Cruz was at least on to one larger truth: "Sesame Street" is political, and it has been from the beginning.
It is political not in a partisan sense but because the way we teach and protect children — and choose which children to teach and protect — is inevitably bound up in politicized ideas.
This, beyond the fond memories of Bert and Ernie and the Count, is the focus of the sweetly engaging documentary "Street Gang: How We Got to Sesame Street," directed by Marilyn Agrelo, which airs Monday on HBO. Drawing on the book "Street Gang: The Complete History of Sesame Street," by Michael Davis, it uses file footage and new interviews to detail the early years of a puppet revolution.
"Sesame Street," which premiered in 1969, was the project of Joan Ganz Cooney, a TV executive who was originally more interested in the civil rights movement than in education but came to see the connection between the two. "The people who control the system read," she once said, "and the people who make it in the system read." And she believed that the best way to get the kids of the 1960s to read, paradoxically, was through TV.
Her Children's Television Workshop brought together educators and entertainers, including a puppeteer named Jim Henson and director Jon Stone, an idealist attracted to Cooney's idea of closing the literacy gap for inner-city Black children. "I think what drew Dad in really had to do with her political vision," his daughter Kate Stone Lucas says in the documentary. (Stone died in 1997.)
As "Street Gang" lays out, the show's very setting — a city street, not a fantasy castle or picket-fenced house — said something about the range of children it sought to welcome.
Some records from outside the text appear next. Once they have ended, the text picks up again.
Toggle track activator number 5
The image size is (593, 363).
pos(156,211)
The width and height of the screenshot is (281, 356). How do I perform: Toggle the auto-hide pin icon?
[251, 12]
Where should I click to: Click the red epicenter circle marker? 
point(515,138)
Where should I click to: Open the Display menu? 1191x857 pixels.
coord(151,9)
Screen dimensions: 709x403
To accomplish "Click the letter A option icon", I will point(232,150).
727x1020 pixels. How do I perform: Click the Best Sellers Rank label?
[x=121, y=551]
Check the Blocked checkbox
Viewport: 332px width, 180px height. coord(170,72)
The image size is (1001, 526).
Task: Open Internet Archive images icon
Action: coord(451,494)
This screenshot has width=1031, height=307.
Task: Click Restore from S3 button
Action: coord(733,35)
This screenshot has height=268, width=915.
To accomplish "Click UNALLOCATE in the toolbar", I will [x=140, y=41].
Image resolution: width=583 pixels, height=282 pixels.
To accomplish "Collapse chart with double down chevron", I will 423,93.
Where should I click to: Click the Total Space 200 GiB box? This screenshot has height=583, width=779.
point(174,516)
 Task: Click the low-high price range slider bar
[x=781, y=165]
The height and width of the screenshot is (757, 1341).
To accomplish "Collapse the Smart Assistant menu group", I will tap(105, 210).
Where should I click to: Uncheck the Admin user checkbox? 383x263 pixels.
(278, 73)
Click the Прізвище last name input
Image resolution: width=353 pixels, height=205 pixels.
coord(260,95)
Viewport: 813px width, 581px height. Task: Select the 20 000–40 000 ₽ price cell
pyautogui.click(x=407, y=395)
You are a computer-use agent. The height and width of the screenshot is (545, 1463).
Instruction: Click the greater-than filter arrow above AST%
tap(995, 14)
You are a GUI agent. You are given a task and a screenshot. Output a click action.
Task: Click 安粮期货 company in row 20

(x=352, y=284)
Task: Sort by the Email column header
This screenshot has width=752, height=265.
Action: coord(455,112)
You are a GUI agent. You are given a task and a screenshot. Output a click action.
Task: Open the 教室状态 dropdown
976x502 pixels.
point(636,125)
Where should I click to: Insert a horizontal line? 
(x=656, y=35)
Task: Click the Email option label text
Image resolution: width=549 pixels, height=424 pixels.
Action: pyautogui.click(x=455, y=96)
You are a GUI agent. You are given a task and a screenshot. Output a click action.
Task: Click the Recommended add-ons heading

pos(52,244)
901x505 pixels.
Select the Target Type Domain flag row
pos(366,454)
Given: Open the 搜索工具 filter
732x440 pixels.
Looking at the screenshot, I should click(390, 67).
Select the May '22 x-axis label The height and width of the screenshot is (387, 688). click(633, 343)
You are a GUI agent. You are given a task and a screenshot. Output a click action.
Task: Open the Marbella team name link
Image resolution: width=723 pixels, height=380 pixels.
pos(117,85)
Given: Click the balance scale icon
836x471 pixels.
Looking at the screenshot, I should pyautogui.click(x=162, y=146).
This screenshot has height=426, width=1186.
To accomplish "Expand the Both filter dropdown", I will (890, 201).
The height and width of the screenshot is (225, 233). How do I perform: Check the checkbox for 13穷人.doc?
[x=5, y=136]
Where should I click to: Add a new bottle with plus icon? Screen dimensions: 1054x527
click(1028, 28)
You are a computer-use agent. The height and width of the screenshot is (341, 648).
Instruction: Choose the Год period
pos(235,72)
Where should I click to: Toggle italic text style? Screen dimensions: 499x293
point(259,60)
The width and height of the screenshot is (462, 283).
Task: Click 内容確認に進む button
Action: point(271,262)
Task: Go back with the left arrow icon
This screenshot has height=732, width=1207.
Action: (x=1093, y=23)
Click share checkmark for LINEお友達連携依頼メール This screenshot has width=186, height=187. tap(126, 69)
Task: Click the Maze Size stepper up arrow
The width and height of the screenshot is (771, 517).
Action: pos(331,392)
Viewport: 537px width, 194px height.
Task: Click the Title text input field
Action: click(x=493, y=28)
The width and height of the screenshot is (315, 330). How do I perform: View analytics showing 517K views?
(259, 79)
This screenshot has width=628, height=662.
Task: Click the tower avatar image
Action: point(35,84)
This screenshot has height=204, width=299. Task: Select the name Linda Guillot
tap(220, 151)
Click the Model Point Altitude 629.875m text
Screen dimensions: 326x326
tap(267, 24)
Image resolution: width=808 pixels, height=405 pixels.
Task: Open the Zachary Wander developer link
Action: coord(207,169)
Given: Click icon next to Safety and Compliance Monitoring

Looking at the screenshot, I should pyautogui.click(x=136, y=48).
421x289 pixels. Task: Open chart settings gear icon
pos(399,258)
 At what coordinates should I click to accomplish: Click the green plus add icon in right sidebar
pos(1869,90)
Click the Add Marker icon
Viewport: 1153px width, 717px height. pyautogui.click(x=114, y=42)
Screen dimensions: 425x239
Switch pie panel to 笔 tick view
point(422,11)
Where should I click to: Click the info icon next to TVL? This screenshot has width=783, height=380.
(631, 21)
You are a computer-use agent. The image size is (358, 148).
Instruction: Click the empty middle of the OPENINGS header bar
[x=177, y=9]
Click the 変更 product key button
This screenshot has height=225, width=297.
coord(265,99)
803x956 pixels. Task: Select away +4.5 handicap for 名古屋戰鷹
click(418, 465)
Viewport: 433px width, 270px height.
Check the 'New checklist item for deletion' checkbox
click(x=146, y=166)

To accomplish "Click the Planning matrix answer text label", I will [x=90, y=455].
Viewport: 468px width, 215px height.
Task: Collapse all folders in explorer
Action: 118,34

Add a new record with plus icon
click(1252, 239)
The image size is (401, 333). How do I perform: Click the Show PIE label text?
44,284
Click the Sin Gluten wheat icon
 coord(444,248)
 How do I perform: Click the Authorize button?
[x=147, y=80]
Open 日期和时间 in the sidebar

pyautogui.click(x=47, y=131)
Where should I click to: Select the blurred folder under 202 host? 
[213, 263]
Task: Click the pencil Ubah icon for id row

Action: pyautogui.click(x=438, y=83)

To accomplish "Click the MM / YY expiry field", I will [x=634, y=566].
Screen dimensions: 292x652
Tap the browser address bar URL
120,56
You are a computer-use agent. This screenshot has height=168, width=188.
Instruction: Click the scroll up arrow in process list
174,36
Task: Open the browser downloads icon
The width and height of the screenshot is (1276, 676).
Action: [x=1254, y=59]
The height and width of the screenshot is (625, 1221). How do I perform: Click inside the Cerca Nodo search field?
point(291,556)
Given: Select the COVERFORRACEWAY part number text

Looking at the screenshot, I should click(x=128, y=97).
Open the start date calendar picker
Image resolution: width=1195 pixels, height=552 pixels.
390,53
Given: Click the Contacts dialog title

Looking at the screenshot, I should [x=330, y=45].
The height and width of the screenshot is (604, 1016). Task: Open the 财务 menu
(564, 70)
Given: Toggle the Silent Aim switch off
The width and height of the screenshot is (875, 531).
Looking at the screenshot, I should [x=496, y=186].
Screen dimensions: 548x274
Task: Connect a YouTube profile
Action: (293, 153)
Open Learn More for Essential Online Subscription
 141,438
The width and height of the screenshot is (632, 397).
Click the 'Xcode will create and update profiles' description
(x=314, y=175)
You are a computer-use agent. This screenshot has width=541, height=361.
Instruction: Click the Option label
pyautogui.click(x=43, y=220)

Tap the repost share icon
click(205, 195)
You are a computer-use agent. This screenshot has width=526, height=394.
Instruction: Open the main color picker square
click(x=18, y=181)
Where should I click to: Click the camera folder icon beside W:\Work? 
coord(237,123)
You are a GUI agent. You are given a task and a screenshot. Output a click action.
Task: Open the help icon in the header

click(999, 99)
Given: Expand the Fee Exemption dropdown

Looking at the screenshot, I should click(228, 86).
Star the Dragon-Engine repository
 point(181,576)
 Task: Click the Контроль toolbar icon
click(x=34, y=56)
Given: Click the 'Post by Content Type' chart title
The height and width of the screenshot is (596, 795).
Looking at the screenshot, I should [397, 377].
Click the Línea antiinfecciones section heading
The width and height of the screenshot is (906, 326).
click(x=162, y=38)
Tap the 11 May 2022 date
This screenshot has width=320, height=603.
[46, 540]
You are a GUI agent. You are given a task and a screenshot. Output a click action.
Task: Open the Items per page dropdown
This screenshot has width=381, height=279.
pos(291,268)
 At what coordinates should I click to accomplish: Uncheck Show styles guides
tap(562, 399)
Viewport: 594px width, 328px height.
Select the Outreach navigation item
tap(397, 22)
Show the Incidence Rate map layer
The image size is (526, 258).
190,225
The racially diverse cast of grown-ups and kids said something. "Sesame Street" was open and public and real, as real as a block where humans hung out with furry monsters could be.
"I saw it as a political show," says Sonia Manzano, who played Maria, because of its casting and its determination to raise conversations that kids' TV wasn't used to having.
Matt Robinson, the first actor to play Gordon, voiced the '70s-era Muppet Roosevelt Franklin, who was created to represent Black children in the audience. Singer Buffy Sainte-Marie nursed a baby while explaining breastfeeding to Big Bird. The Rev. Jesse Jackson led kids in a call-and-response of "I am somebody!"
Big Bird, whose character evolved early on from a goofy oaf to a curious child, has often been the young audience's surrogate, just as he was when he offered up a wing to teach kids about the vaccine. The most memorable and moving example came when Will Lee, the actor who played shopkeeper Mr. Hooper, died. The show wrote the death into an episode, in which Big Bird learned that when people die, they don't come back.
Out of the box, "Sesame Street" was a rara avis: a mass-market hit on public TV, a kids' show with sophistication and a wild countercultural energy. It even surprised the people who made it.
"We're shooting this show, and you see this ugly bird," cameraman Frank Biondo says in the documentary. "I remember thinking, 'Who's gonna watch this [expletive brought to you by the letter S]?'"
But it was not universally loved. A Mississippi state TV commission refused to air "Sesame Street" after complaints about the racially integrated cast. Local commercial affiliates picked up the show, knowing a hit when they saw one, and the board eventually reversed the vote.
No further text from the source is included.